Noch gähnte Tiflis im Morgengrauen, als unser Kleinbus gen Osten auf die sonnengeküssten Ebenen Kachetiens rollte. Nach kaum einer Stunde wirbelten wir goldenen Rkatsiteli in Chateau Khashmi, der Kellerduft schwer von in Erde versenkten Qvevri. Die Straße zog an Obstgärten vorbei, bis Sighnaghis Ziegelmauern das Alasanital krönten; Mittag schmeckte nach Tschurtschela, Bergluft und einem kühlen Chinuri auf einer Postkarten-Veranda.
Am Nachmittag erreichten wir das Tsinandali-Anwesen des Prinzen Tschavtschawadse, wo französische Barriques Tür an Tür mit acht Tonnen schweren Amphoren stehen.
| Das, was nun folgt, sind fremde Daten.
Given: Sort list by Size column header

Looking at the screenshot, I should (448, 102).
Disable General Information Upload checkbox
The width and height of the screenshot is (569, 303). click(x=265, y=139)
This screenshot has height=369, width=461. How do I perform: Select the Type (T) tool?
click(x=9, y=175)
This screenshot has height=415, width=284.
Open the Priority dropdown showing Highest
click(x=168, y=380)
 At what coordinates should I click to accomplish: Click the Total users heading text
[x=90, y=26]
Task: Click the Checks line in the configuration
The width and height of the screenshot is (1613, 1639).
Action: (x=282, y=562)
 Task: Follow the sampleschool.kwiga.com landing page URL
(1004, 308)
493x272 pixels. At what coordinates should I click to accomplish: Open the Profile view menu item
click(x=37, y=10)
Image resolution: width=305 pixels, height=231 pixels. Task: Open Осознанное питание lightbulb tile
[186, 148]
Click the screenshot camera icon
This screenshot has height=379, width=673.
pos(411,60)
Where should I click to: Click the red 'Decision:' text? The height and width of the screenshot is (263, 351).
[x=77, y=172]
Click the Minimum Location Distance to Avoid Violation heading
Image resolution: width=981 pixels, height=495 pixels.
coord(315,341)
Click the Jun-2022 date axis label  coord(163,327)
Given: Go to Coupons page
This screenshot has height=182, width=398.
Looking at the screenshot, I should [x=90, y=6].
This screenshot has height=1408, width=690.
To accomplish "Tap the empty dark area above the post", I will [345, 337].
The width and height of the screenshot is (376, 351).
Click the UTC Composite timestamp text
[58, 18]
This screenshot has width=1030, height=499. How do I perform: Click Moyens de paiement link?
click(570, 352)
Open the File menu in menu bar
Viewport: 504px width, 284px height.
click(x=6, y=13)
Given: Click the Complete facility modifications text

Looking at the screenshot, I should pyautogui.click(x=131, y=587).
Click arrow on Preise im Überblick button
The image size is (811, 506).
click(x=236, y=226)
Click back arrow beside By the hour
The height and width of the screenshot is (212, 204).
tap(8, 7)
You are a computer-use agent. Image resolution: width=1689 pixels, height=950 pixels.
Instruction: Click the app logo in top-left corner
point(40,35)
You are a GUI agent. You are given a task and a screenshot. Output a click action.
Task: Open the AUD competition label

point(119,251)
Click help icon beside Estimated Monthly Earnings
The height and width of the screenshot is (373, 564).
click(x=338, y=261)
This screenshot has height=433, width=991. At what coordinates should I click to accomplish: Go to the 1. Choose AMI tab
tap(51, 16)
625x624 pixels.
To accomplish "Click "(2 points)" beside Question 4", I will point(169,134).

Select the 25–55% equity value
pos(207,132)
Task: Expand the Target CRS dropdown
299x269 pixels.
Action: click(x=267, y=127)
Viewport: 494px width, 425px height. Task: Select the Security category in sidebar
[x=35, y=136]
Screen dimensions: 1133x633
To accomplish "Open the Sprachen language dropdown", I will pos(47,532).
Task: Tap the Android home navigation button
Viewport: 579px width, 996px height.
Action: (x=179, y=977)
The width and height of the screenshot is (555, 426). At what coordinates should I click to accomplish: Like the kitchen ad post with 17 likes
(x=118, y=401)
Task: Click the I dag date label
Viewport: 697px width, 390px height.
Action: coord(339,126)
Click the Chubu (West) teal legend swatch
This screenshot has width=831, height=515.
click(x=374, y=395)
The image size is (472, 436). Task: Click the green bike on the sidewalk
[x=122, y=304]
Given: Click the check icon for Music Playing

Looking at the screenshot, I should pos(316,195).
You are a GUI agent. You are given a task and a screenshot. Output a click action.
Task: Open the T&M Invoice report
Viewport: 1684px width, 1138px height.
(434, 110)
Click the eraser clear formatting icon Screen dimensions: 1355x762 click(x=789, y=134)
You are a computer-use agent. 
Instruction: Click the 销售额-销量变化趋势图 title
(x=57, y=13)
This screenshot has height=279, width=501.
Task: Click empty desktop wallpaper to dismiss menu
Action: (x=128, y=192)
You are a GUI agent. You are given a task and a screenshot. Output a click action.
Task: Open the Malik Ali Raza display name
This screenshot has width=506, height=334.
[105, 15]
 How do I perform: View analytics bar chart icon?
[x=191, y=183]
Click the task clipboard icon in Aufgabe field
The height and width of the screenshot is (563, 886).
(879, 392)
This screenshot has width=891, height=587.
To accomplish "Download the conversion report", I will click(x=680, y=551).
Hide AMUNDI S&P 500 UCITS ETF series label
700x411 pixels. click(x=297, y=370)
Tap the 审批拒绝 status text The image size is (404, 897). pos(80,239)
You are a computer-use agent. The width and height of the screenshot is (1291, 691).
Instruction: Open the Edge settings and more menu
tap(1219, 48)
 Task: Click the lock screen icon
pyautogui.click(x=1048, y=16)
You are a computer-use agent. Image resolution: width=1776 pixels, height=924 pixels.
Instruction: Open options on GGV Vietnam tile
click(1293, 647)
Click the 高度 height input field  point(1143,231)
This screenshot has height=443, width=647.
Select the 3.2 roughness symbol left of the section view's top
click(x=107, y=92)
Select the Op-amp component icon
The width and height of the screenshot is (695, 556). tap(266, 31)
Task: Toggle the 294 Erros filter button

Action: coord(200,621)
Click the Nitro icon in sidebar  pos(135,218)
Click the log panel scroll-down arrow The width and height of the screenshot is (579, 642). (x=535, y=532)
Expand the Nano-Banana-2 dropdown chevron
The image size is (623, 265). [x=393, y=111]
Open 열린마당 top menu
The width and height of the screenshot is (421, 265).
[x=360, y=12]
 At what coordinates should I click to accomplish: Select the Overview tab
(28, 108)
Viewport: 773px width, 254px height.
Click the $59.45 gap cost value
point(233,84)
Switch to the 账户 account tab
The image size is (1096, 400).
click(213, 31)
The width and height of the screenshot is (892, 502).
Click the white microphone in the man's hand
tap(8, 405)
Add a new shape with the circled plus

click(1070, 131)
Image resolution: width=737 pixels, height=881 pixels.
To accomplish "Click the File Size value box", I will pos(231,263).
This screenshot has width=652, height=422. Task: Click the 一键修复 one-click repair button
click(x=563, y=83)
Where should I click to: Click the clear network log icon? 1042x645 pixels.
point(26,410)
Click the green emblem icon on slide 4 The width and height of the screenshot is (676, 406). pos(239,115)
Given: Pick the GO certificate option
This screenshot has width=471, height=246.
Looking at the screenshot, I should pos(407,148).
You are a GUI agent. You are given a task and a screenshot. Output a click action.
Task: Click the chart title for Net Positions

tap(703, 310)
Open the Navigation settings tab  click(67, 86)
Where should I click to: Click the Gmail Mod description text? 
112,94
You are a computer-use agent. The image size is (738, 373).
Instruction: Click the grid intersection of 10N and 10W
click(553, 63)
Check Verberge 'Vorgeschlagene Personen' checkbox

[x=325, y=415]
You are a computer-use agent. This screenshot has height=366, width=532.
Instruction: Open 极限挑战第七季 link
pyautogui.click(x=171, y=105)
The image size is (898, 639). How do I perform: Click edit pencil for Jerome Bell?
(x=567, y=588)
Die Sonne sank, während wir in Chubini Winery (Velistsiche) Bernstein-Kisi anstießen und die Mutter des Winzers Mzwadi direkt von Rebholz-Glut servierte. Die Nacht in Telawi, unter weinumrankten Dächern, träumte in Saperavi-Tönen.
Der zweite Tag begann tief unter der Erde in der Kvareli Wine Cave, einem sowjetischen Tunnel im Kalkstein, in dem 25 000 Flaschen bei perfekten 12 °C schlummern. Draußen zeigte Shumi Winery mit experimentellen Cuvées, dass Tradition und Innovation sich zuprosten können. Ein Abstecher ins winzige Shilda krönte die 369-km-Pilgerreise: Familienwinzer lüfteten eigens für uns die Qvevri-Deckel, und ein brotiger, warmer Duft, älter als jede Grenze, stieg empor.
Zurück in Tiflis, staubig von Rebenerde, wussten wir: Der wahre Schatz Kachetiens ist nicht nur das UNESCO-würdige Qvevri-Erbe, sondern jede erzählte Geschichte im Glas, jeder Hang, der willkommen heißt, und jeder Reisende, der seinen Platz bei der Supra findet.